Alex Akhundov
Photographs in “Invisible to Whom?” line the first floor of the Regenstein Library.
In a quiet corner on the first floor of the Regenstein Library, the walls are lined with black-and-white photographs. Faces are captured in mid-laugh, arms are caught in motion, and gazes ask nothing and everything at once. The photographs are part of an exhibition titled Invisible to Whom?, borrowed from Toni Morrison’s poignant challenge to Ralph Ellison’s Invisible Man. It does not dwell on invisibility in any way but rather offers something harder, something braver: a sustained encounter with Black life on its own terms.
Curated by Rashieda Witter, the exhibition features selections from the Robert A. Sengstacke Archive. Sengstacke, a photojournalist who served as president of the Sengstacke newspaper chain (the largest chain of African-American oriented newspapers in the United States) and was an editor for the Chicago Defender, spent his life documenting the city’s Black community.
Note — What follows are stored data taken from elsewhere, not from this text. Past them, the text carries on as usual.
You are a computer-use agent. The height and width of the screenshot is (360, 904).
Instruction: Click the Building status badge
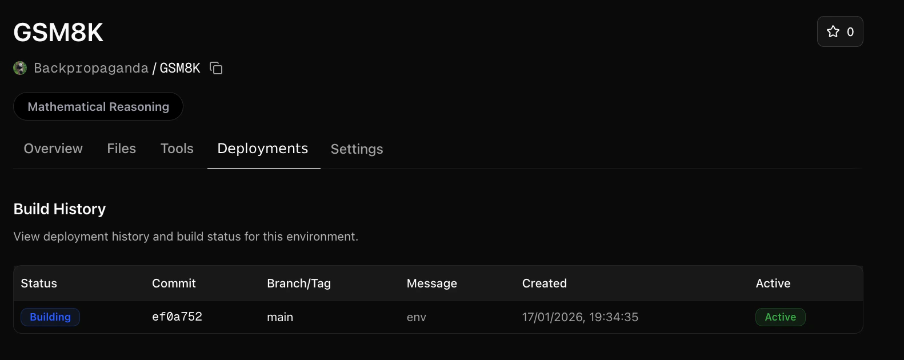[x=50, y=317]
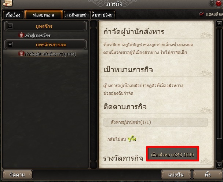The height and width of the screenshot is (182, 223).
Task: Close the ภารกิจ window with the red X
Action: 219,3
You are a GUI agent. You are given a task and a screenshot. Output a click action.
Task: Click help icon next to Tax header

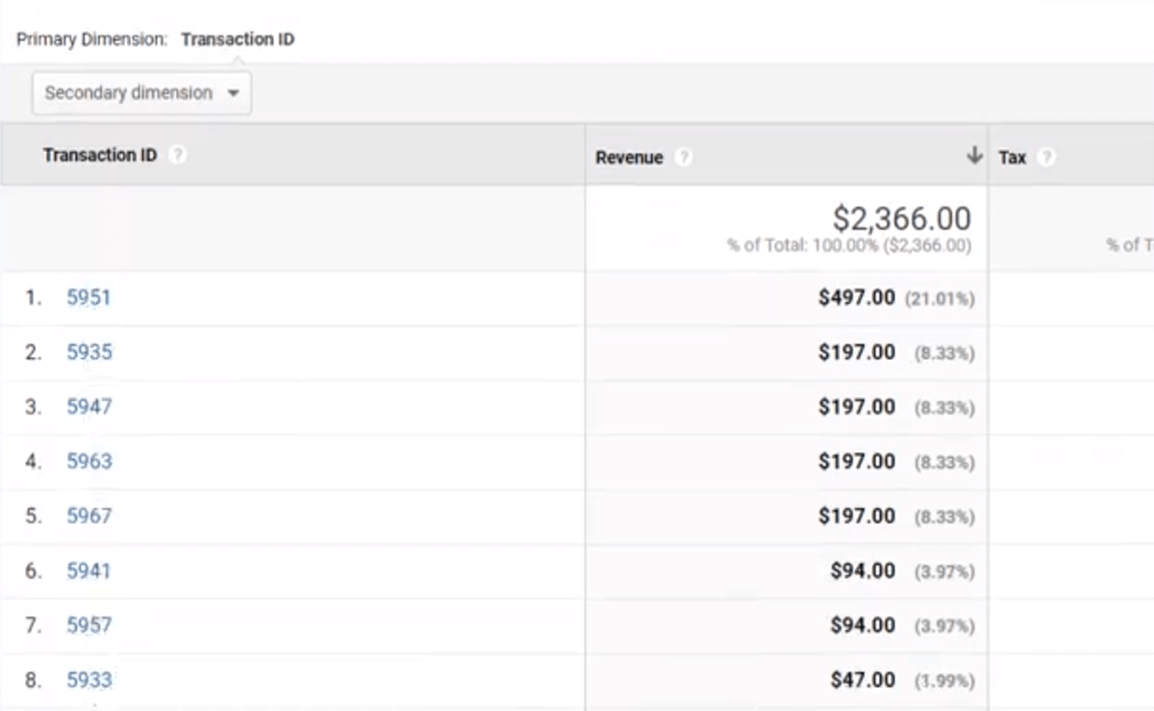coord(1046,157)
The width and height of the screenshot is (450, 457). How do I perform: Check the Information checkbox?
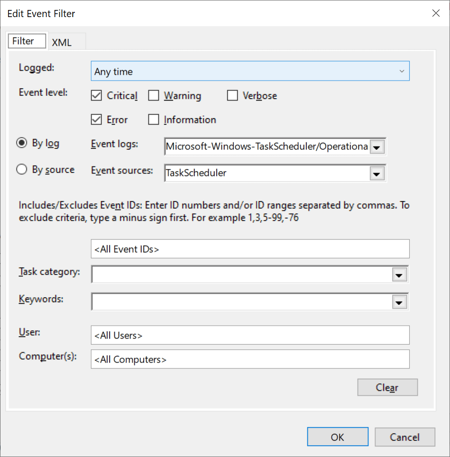[x=154, y=119]
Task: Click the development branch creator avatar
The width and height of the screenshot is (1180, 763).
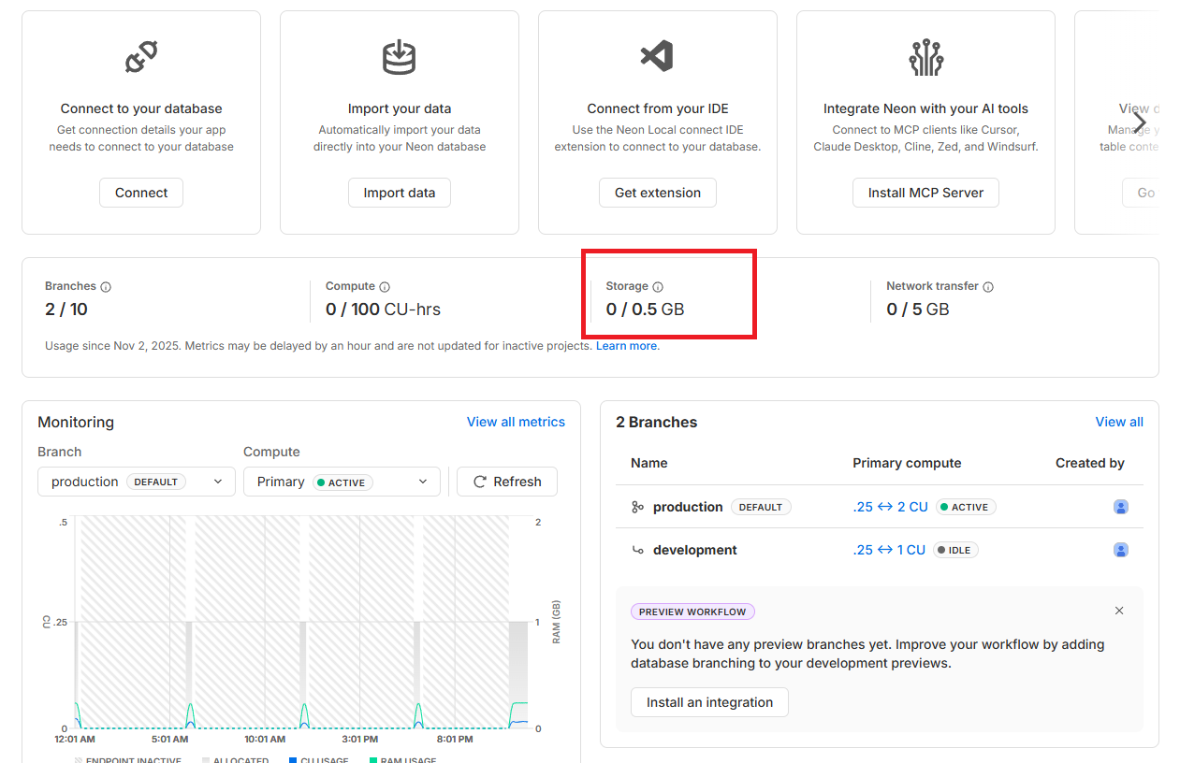Action: [x=1120, y=550]
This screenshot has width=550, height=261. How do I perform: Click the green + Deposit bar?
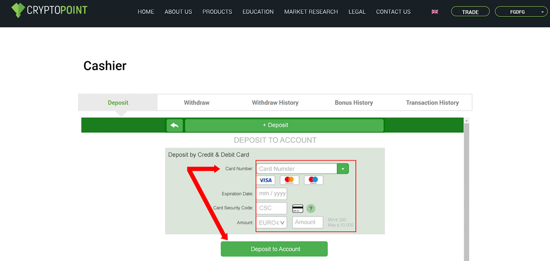click(x=284, y=125)
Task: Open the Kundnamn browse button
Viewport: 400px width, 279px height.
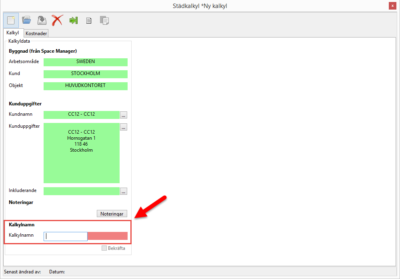Action: (124, 115)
His work was never distant or anthropological. He photographed from within a community: from the sidewalk, from the crowd, and from the living room. His images capture scenes filled with pride and ease, at times challenge and joy—but never anything performed for outsiders. Everything, for Sengstacke, was grounded in self-recognition.
One photograph in the exhibition shows two women seated in front of a weathered wooden door. The image is titled “People at the Wall of Respect” (1967–70), and it captures an intimate and assertive moment. The woman in front stares directly into the lens, unbothered by the camera. Her purse is held across her lap, her shoulders relaxed, and her head held high. Behind her, another woman smiles faintly, her face half-hidden but no less present. The composition between them and the image suggests kinship that doesn’t announce itself loudly—it sits, breathes, and watches.
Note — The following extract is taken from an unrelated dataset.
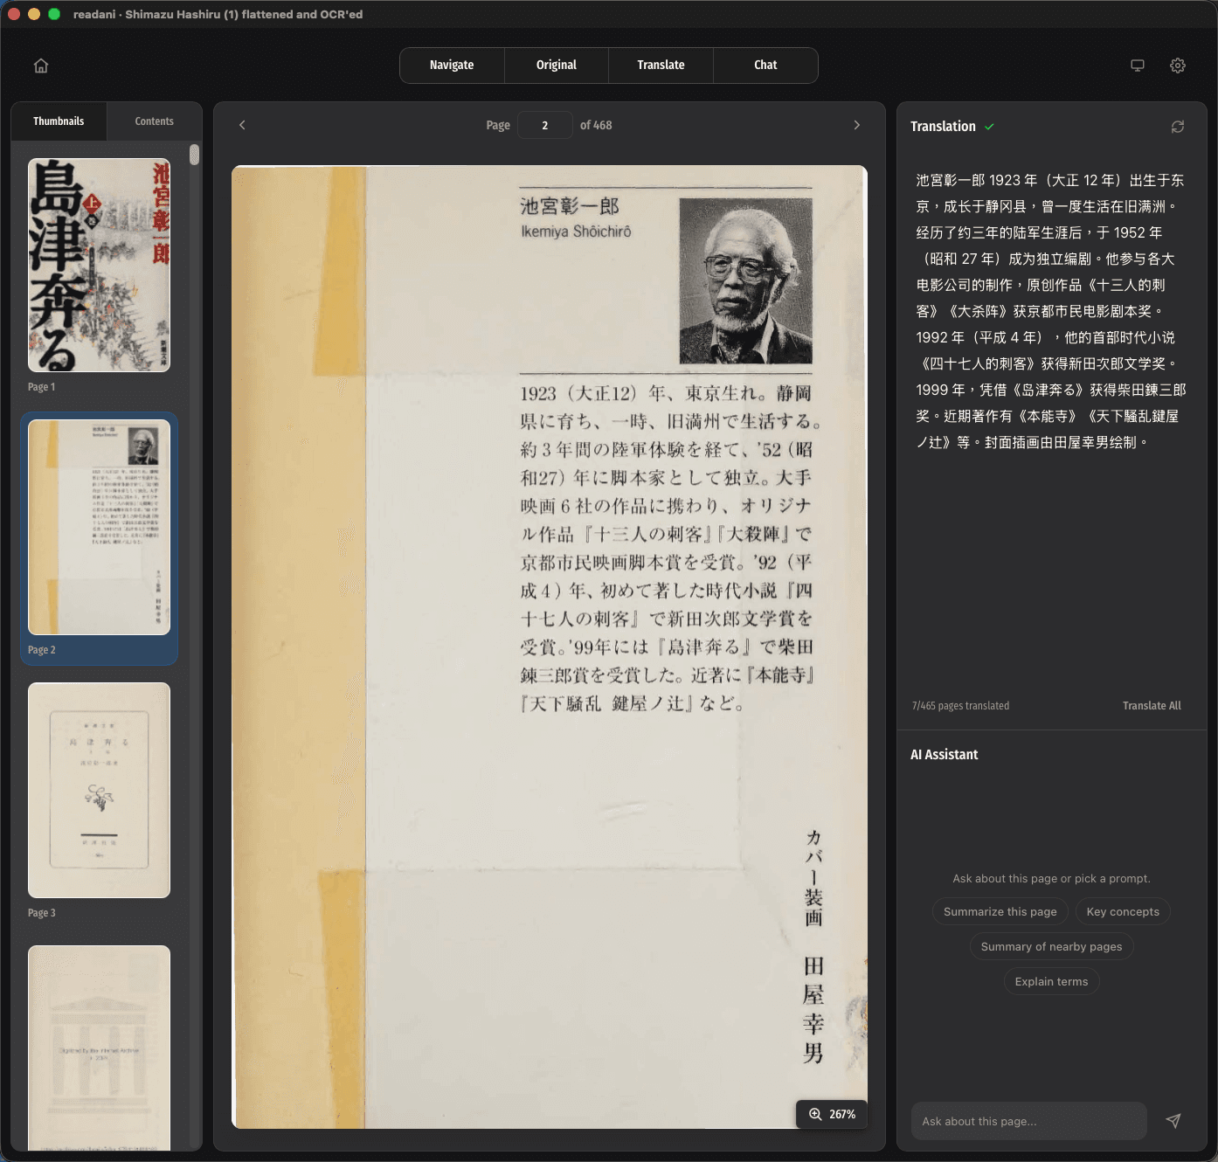Click Translate All
The width and height of the screenshot is (1218, 1162).
pos(1152,705)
An even quieter moment appears in “Opportunity Please Knock” (1967), where a young man and woman stand shoulder to shoulder facing the camera. The image exhibits stark lighting that isolates the faces from the backdrop. The man stands stone-faced with his arms around the woman as she gazes with softness and no tinge of performance. The image showcases proximity and shared spaces that demand no explanation. No text offers the subjects’ names or their stories. Sengstacke gives us a feeling of intimacy without intrusion, and the photo lingers in its own ambiguity. Visibility does not by any means equate with exposure. Sometimes, it means being held by someone beside you, by the camera, or by the moment.

One photograph from the “Bud Billiken Parade” series (1966–68) captures a boy with arms flung wide open. Behind him, many children and adults line a street, their bodies tilted and caught by the camera in layered states of movement and pause. There is no central action or imposed hierarchy in the image. The boy seems to declare something wordless with his posture: perhaps confidence or even defiance. The photograph speaks to how Sengstacke returns to his mission again and again, not through naming or decorating a spectacle but penning a living archive. It matters that the photograph was documented not for display but for memory.

Across the walls, Sengstacke’s work resists the pressure to explain or uplift his subjects in conventional terms. The photographs show what was already there with life existing in full texture: sometimes joyful, other times still and almost always on the edge of breaking into motion. They do not vehemently argue for inclusion or desperately attempt to humanize what was always already human. Instead, they ask, “Who was looking away to begin with?” The exhibition never answers that question. It does not need to. By anchoring us in special moments of intimacy, it shifts the question of visibility from burden to power.
Correction, May 21, 2025, 11:25 p.m.: This article previously stated that Sengstacke founded the Chicago Defender. The Chicago Defender was founded by Sengstacke’s great-uncle, Robert Sengstacke Abbott.